#GlutenFree Gingerbread Cookies

I’m always on the look-out for great gluten-free recipes.  One of our nieces is Celiac and I like having things at home that she can eat if she comes over to visit.  Now that she’s a very busy teenager, those visits are few and far between, but it’s still great having food she can eat for when she does stop by to play with her little cousin!

A friend of mine made these amazing gluten-free gingerbread cookies. I say amazing because my child doesn’t usually like cookies, but she inhaled these ones!


1 egg
1/2 cup molasses
1 cup sugar 1/2 cup solid vegetable shortening, melted (not butter or margarine)
1 1/2 tsp baking soda
2 1/2 cups gluten-free flour
1 tsp cinnamon
** We double the recipe to make a bigger batch and add nutmeg as well.
For gluten-free flour
2/3 cups of EACH flour: Quinoa, Amaranth, Millet, and Brown Rice
1 1/2 cups icing sugar
1 egg white
1/2 tsp lemon juice
In a large bowl mx together the egg, molasses, sugar, melted shortening, and baking soda. Beat well. 
In a separate bowl, stir together the flour and spices.
Add flour mixture to wet mixture gradually, and make sure to blend well.
Chill dough overnight (or for several hours).
Cut dough into 4 pieces and squish each portion into a ball.
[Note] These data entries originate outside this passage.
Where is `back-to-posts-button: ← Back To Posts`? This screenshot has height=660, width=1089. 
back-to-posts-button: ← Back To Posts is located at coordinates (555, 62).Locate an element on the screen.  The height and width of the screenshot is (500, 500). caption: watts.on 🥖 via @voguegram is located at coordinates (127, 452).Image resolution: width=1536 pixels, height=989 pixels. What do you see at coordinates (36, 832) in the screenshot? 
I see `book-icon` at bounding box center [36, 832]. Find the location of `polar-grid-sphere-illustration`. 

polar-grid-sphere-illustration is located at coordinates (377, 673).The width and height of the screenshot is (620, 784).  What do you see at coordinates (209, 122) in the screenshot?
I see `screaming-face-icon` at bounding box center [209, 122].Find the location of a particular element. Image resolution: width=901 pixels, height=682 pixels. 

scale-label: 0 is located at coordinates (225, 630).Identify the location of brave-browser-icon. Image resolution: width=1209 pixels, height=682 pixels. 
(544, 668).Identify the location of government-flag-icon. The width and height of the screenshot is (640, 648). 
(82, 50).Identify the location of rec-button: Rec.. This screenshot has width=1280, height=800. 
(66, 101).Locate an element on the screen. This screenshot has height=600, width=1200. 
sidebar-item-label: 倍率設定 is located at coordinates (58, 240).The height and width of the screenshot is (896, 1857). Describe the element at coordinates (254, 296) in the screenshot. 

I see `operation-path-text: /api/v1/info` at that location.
Flour well so it’s not too sticky. 
Roll between parchment or wax paper. Cool after rolling OR after cutting so not too soft. They are pretty much impossible to move!
Roll to 1/8 in thickness. 
You don’t have to make gingerbread people. You can make stars, trees, snowflakes, or whatever festive cookie cutter shapes you have. Make sure to cut big ones far apart and little ones between. Very hard to move them without messing them up!
Carefully transfer cookies to lightly greased cookie sheet and bake at 350 degrees for 5 to 7 minutes until  lightly browned around edges. Make sure not to let them burn!
Let cool for two minutes before moving them to cooling rack.
In a bowl, beat together icing ingredients until fluffy. The more you beat, the better the icing for this recipe. Divide icing into several bowls if you want to make different colour icing. Otherwise, leave white and use coloured sugar crystals, sprinkles, candies, and other embellishments. You can use a pastry bag and pipe the icing or just let your kids go nuts and decorate their cookies free-hand and as crazy, wacky, and zany as they like. Cooking with kids is all about fun!
Place gluten-free gingerbread cookie creations on tray until the icing has hardened. You can store the cookies in an air-tight container, cookie jar, plastic Ziploc bag, etc. They make cute gifts to hand out during the holidays!
You can tell my four year old went a little overboard with the sprinkles! Can you tell we don’t let her have much sugar often?! :) These gluten-free cookies are about the only cookies she’ll eat. She isn’t a fussy kid. She just doesn’t really like overly sweet things. She likes the idea of desserts, but without the sweetness! Funny kid, eh?


  1. says

    Thanks for sharing! My daughter has wanted to make gingerbread cookies with Daddy ever since she read the book “My Daddy and Me” (which has daddy dog and kiddo dog making them on one page), so maybe we’ll try these! Curious – do you need to use all of those flours? Or do you think one or two would work? And butter wouldn’t work either? (We’d prefer this over vegetable shortening ourselves.)

  2. says

    I don’t havea gluten free problem. At least not yet. But it is nice to know that there are recipes for those that do. Thanks for sharing. Also nice if you have company coming over that have it.

  3. says

    :) You can buy gluten-free flour for baking that is already mixed for you. I’ve seen All-Purpose Gluten-Free mixtures at stores before :)

    Oh, and I’ll bake for you anytime, my friend! LOL!